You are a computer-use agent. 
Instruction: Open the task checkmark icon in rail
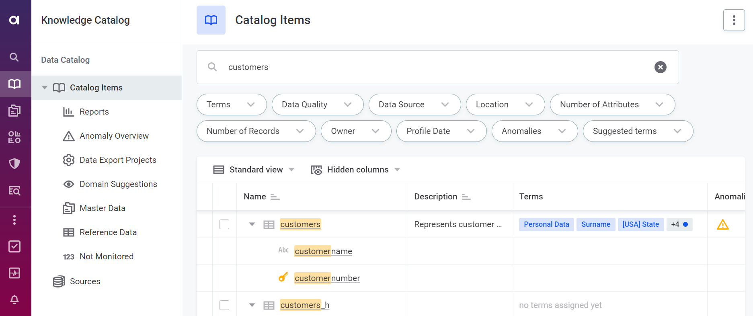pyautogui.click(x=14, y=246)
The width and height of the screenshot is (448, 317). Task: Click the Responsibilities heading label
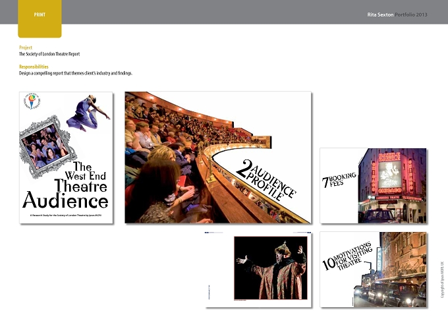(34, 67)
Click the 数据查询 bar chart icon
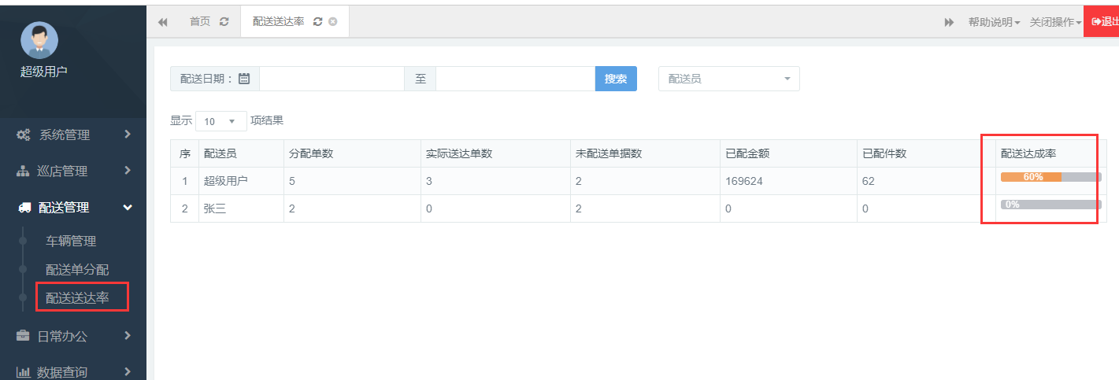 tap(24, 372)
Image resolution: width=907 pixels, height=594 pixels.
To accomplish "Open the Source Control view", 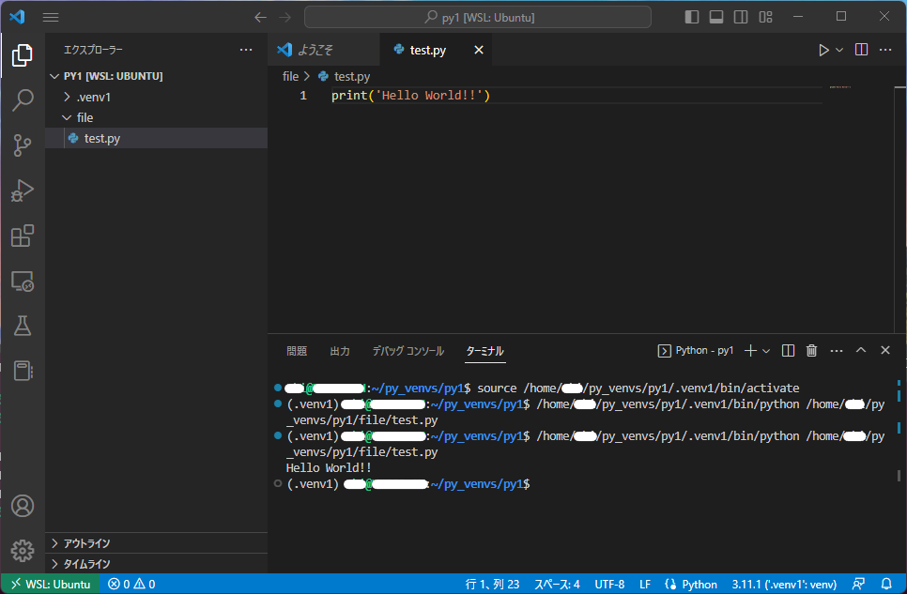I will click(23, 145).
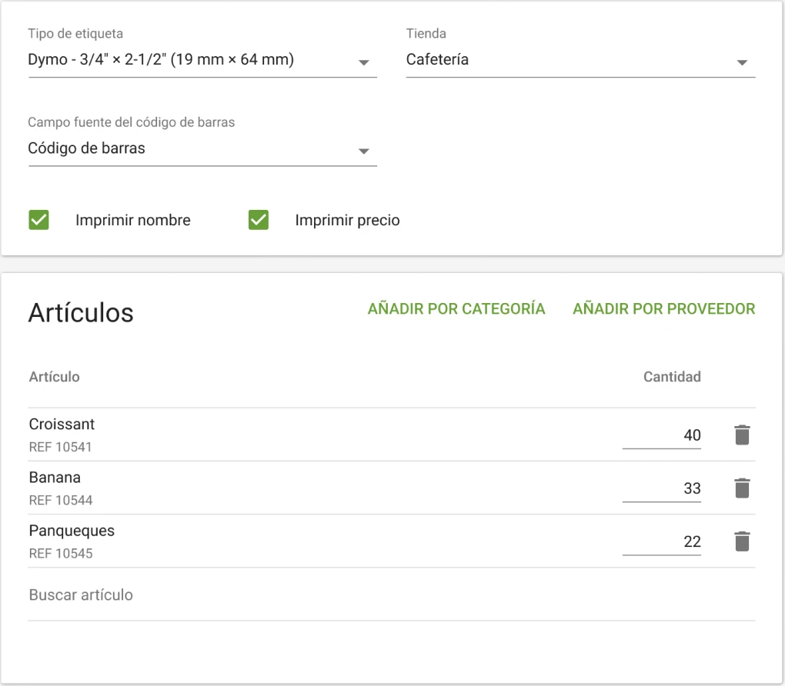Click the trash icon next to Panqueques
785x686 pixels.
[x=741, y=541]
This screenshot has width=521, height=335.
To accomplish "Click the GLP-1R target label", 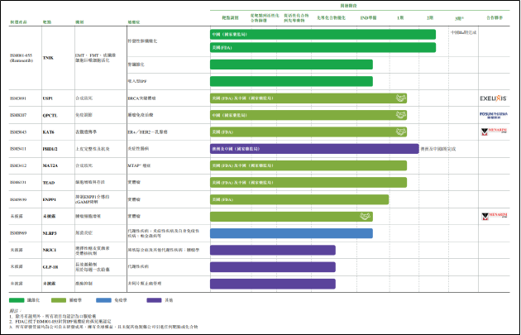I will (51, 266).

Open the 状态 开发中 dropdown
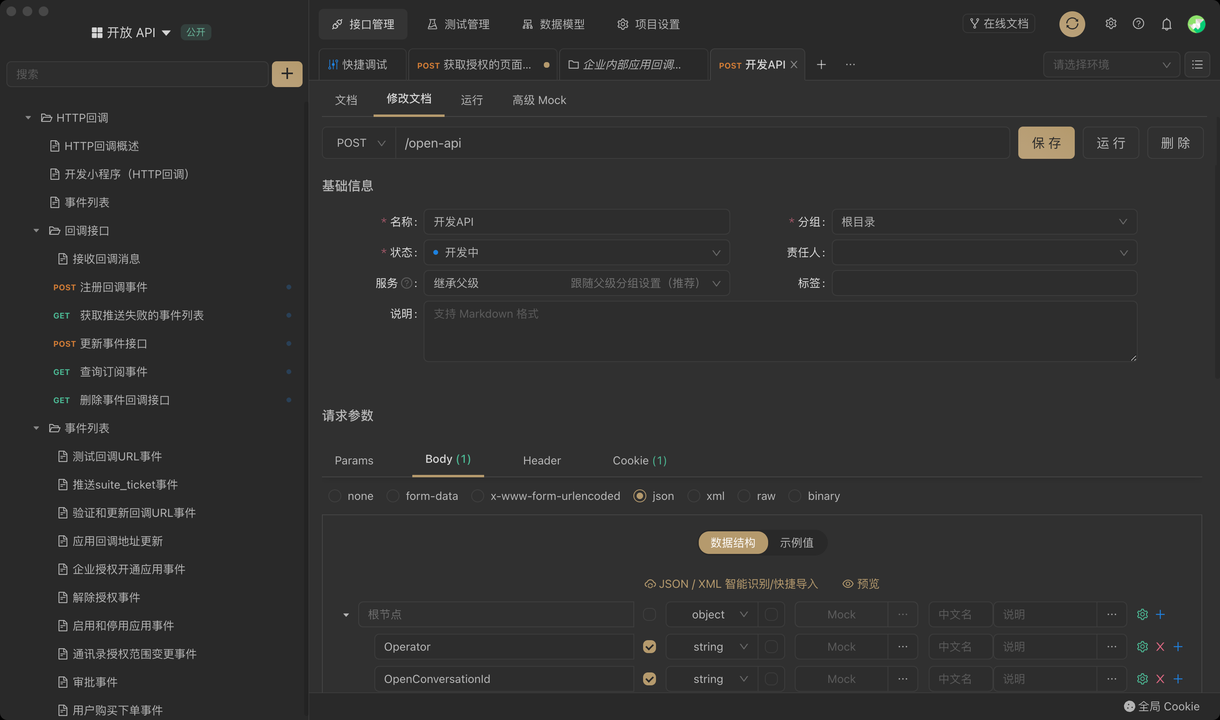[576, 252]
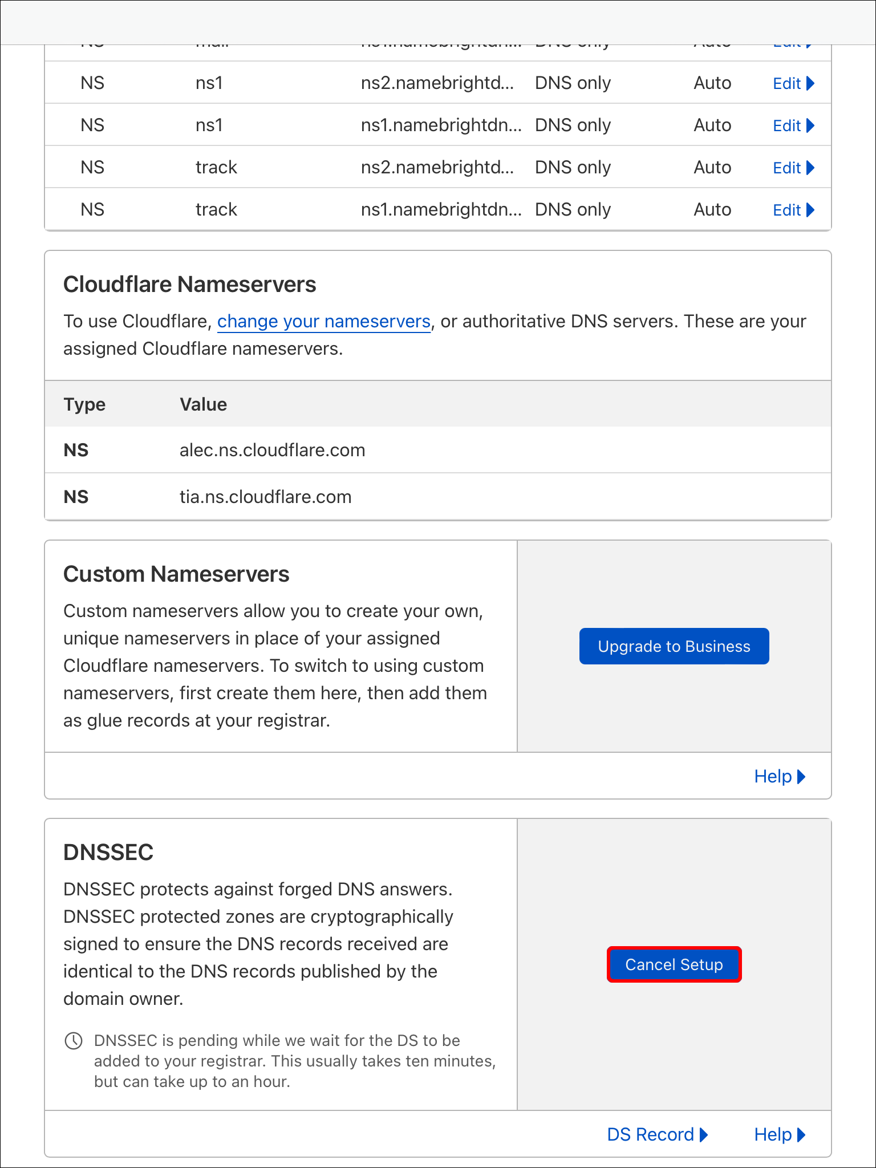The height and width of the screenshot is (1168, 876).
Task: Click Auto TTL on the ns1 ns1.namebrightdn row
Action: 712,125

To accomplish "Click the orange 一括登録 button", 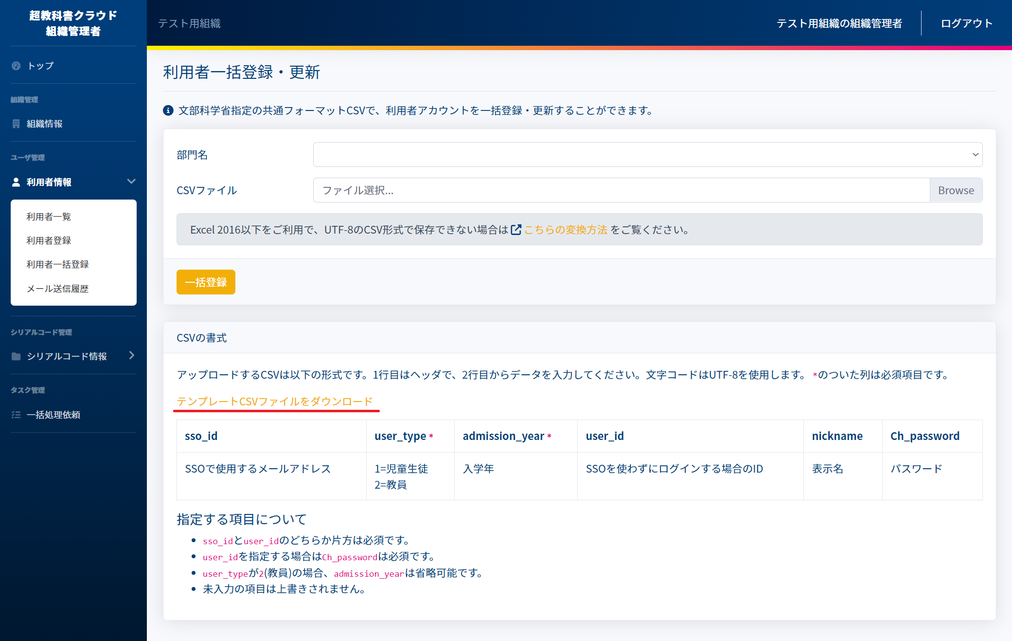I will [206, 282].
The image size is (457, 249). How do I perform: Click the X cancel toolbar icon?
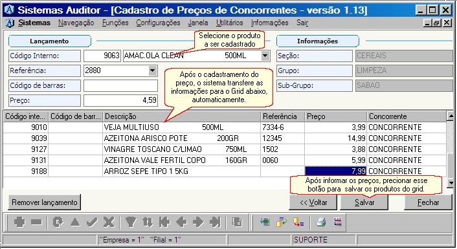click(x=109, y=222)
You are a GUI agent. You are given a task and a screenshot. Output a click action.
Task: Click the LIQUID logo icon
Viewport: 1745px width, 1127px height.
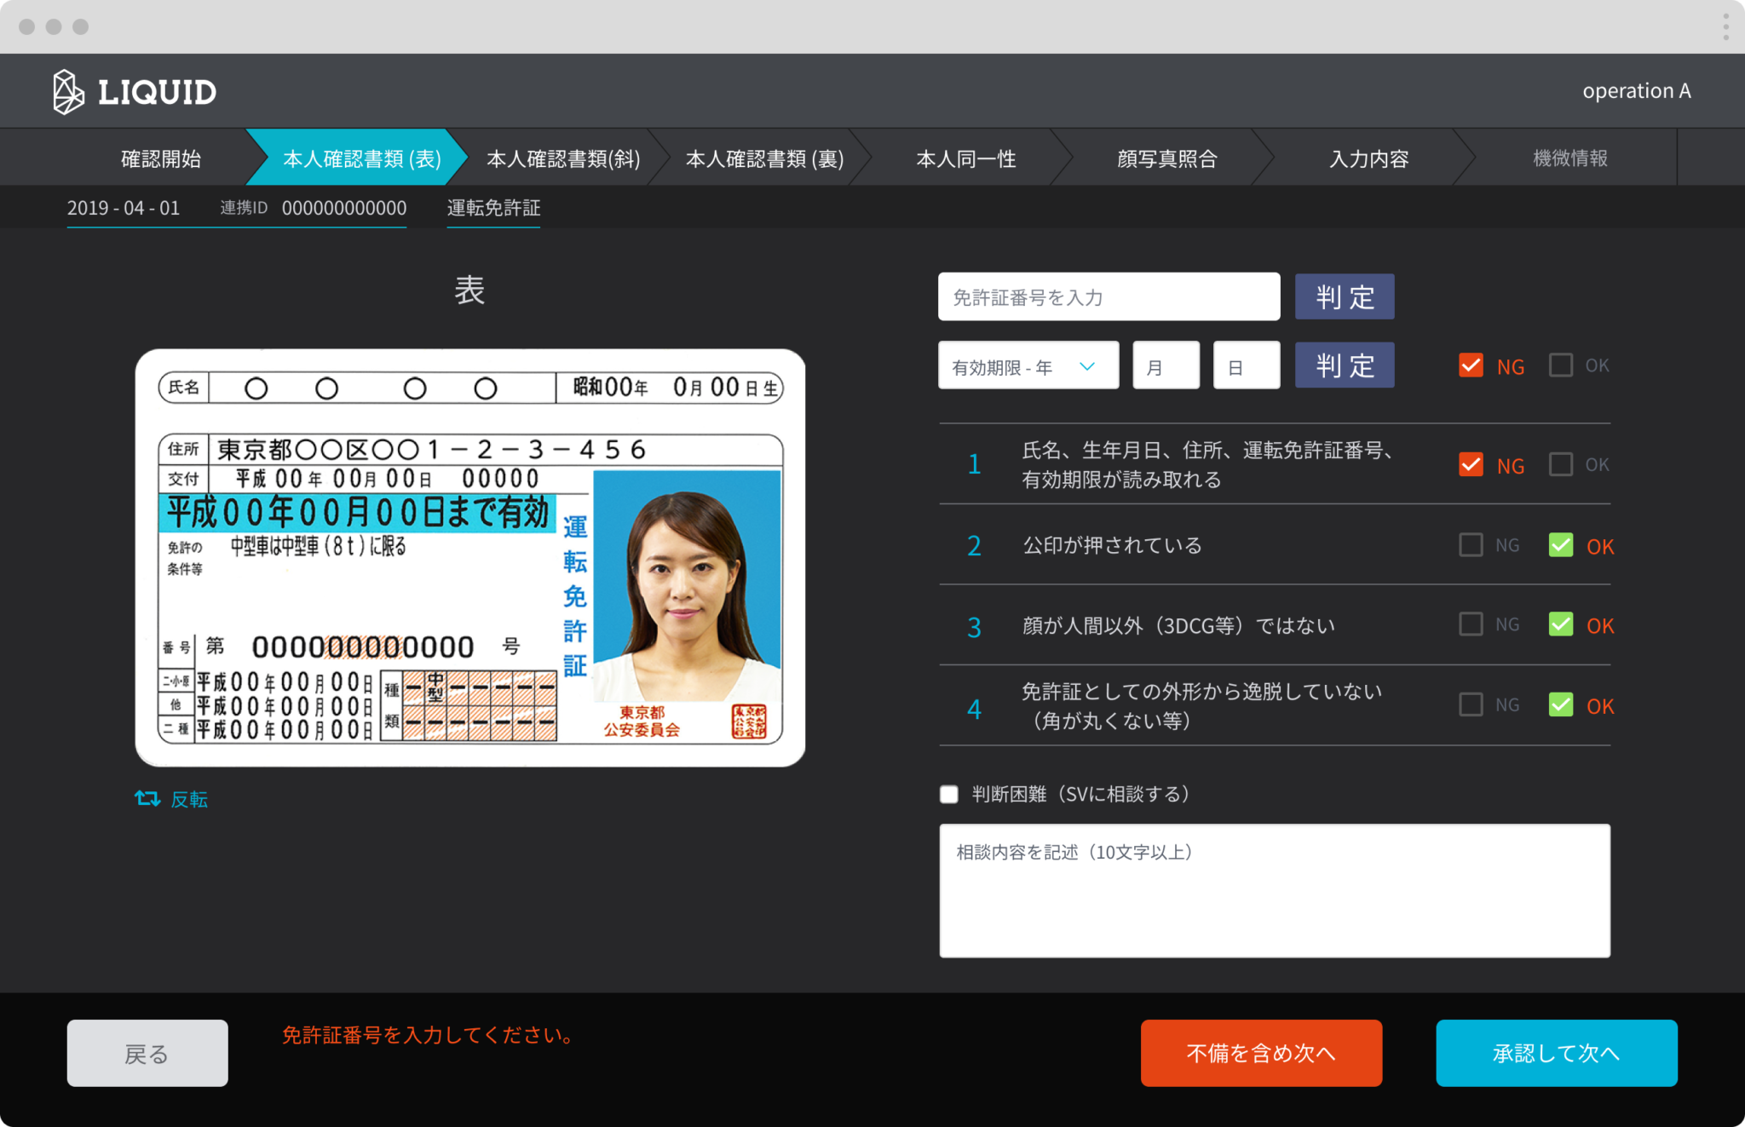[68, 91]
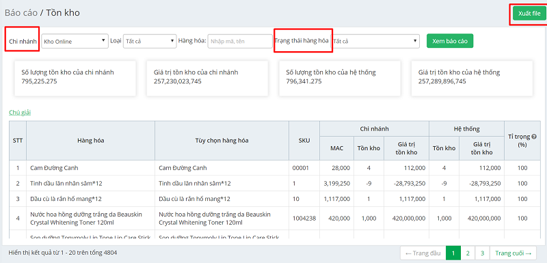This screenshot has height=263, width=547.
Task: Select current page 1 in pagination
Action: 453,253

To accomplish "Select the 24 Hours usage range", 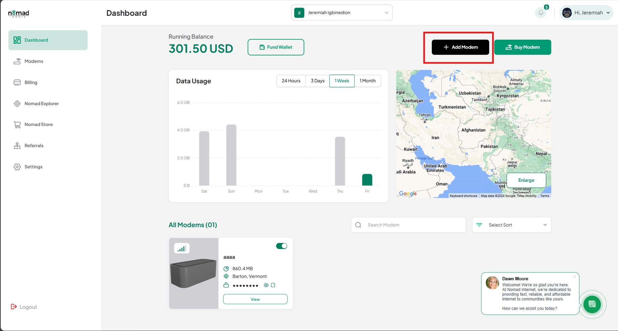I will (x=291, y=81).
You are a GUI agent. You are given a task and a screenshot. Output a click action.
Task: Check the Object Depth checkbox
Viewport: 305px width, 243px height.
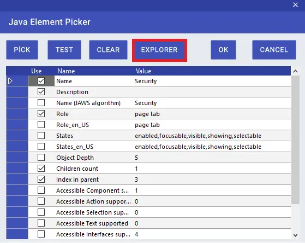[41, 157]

Task brief | Pick out every line of the listing above that contains the string "pixels", and copy each one.

Solved problem |
Image resolution: width=907 pixels, height=594 pixels.
785x686 pixels.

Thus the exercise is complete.